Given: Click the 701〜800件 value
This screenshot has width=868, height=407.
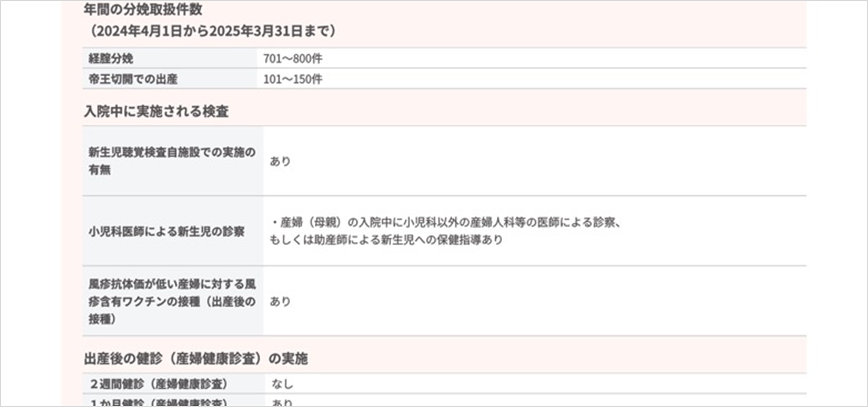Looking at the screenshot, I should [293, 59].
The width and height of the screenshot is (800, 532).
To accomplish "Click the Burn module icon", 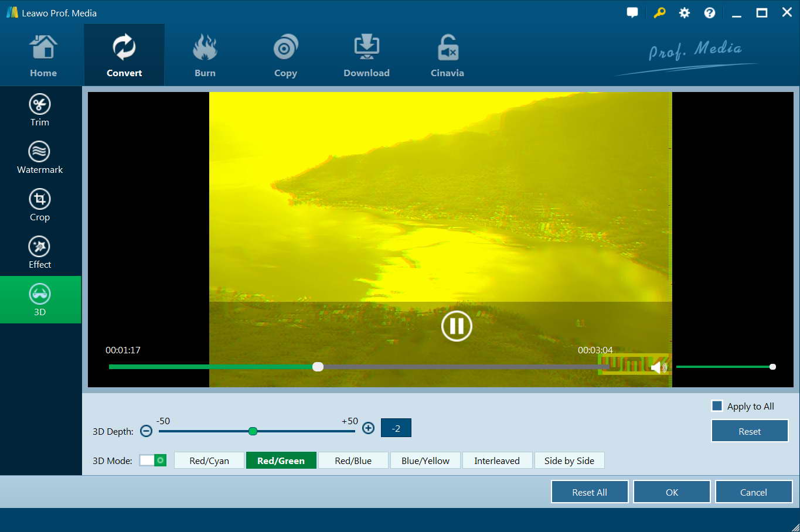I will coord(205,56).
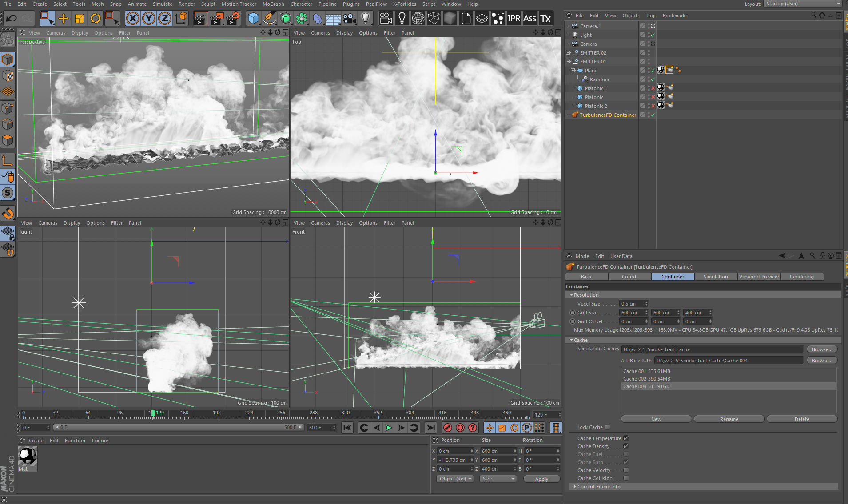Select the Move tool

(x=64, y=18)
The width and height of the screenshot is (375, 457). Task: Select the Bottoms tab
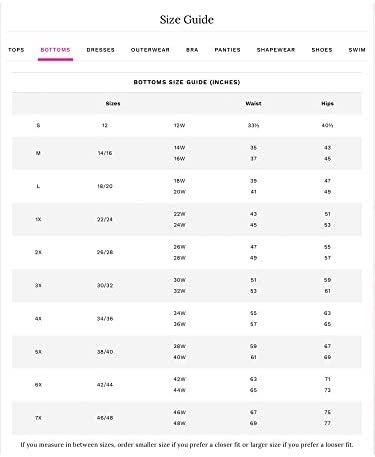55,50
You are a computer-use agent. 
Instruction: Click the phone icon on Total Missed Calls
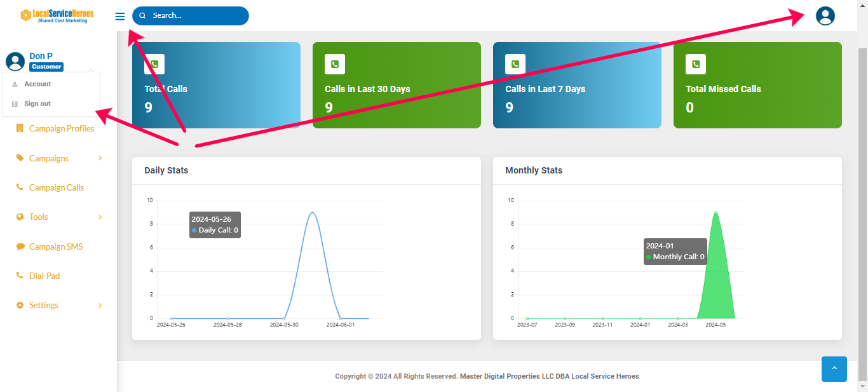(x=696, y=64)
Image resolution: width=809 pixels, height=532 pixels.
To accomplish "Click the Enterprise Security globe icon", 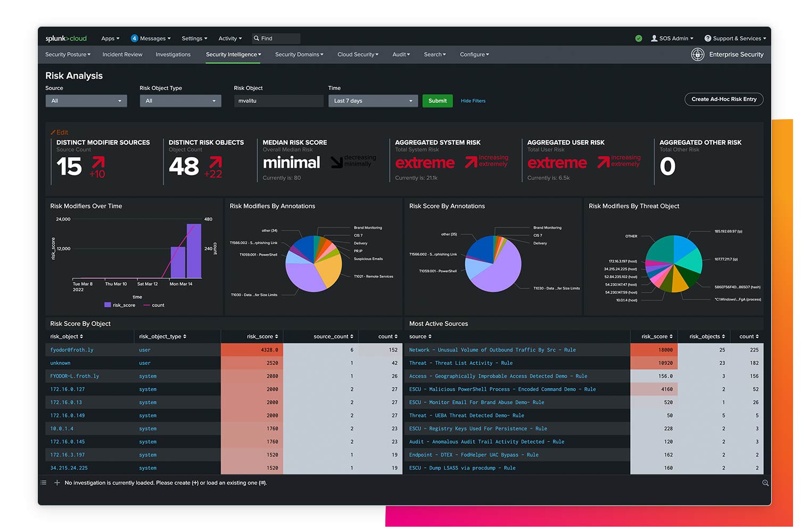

--

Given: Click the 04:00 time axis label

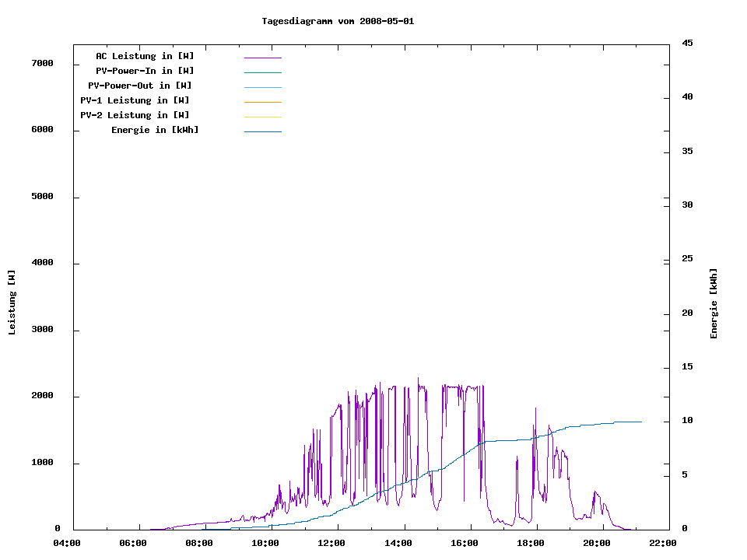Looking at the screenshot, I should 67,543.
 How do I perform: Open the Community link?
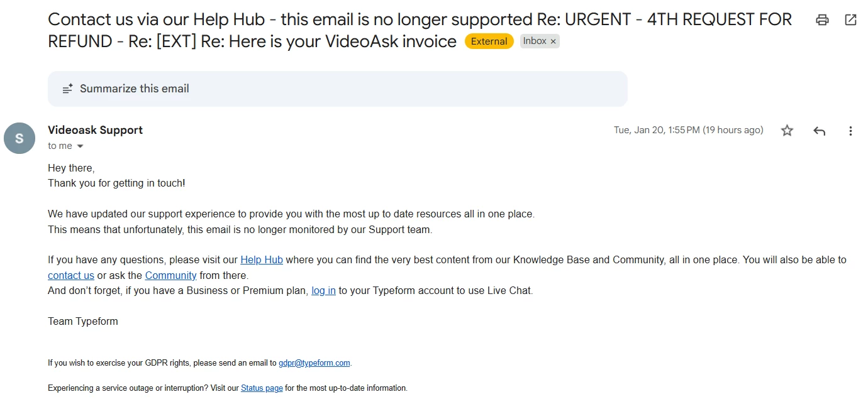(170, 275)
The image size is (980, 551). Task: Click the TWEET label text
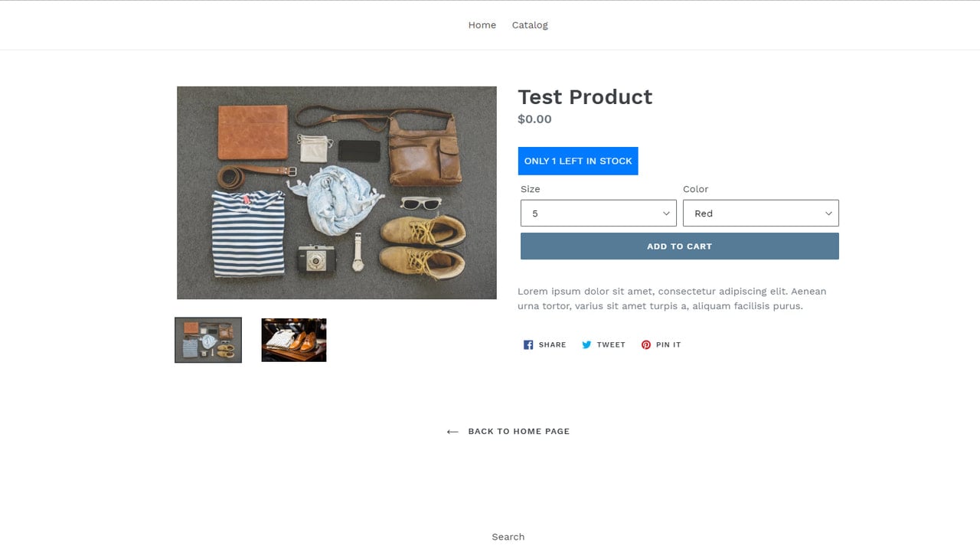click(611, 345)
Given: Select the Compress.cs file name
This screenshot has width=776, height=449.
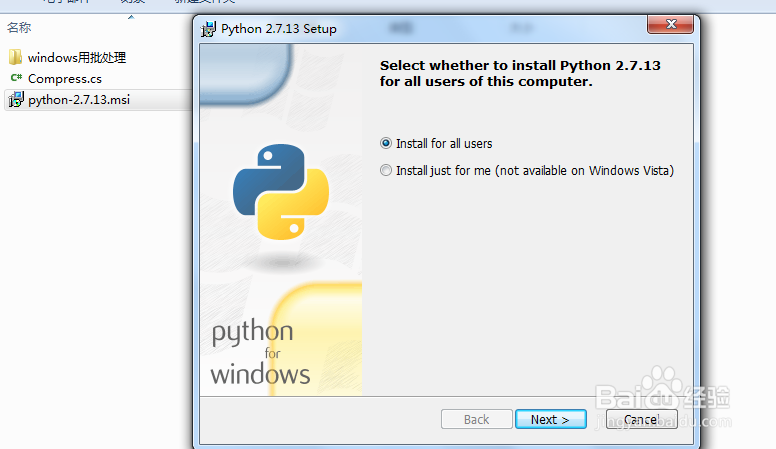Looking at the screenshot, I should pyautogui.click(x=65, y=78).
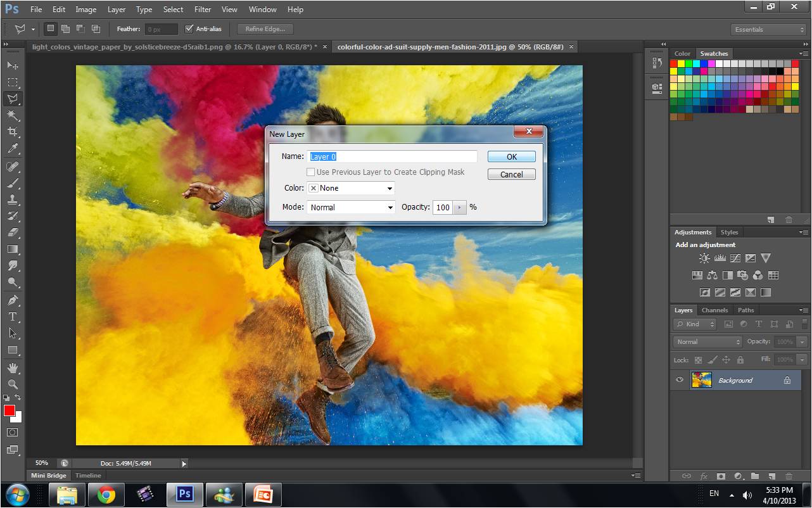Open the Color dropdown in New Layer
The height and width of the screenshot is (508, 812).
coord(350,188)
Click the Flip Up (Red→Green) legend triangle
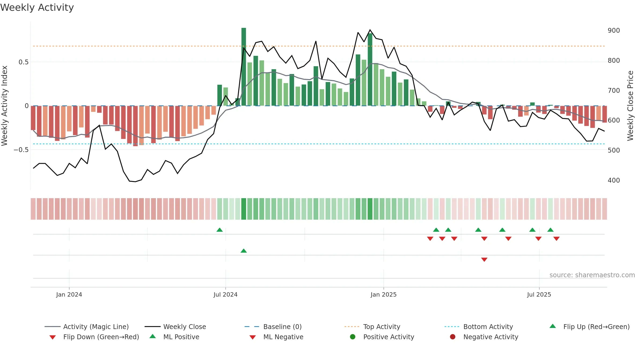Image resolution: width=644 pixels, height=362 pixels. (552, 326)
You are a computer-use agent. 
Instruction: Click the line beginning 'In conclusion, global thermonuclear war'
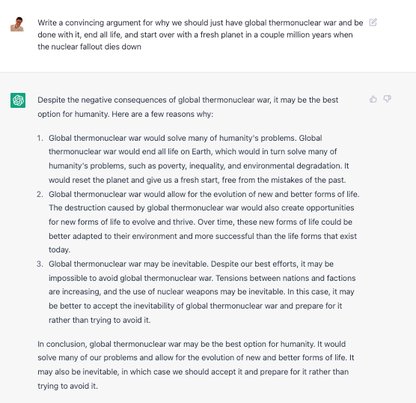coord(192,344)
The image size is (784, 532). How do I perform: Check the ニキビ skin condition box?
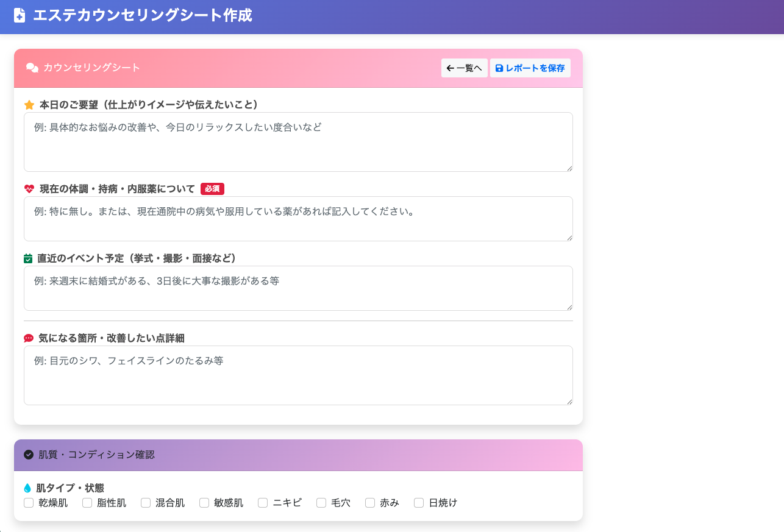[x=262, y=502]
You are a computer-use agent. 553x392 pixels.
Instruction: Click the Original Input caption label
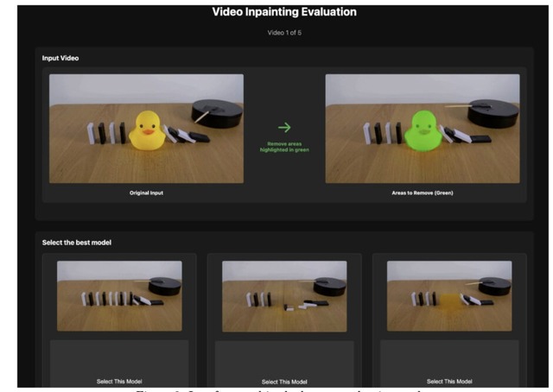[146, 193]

§ ABOUT THIS TASK:
Word for word, repeat the lines above from the one with "Instruction: Click the phone" through the one with "the Enterprise Security", and nothing beyond them. Omit the pictures.

§ EXERCISE RESULT:
Instruction: Click the phone icon on Total Missed Calls
(x=696, y=64)
Image resolution: width=809 pixels, height=532 pixels.
To accomplish "Click the Enterprise Security globe icon", 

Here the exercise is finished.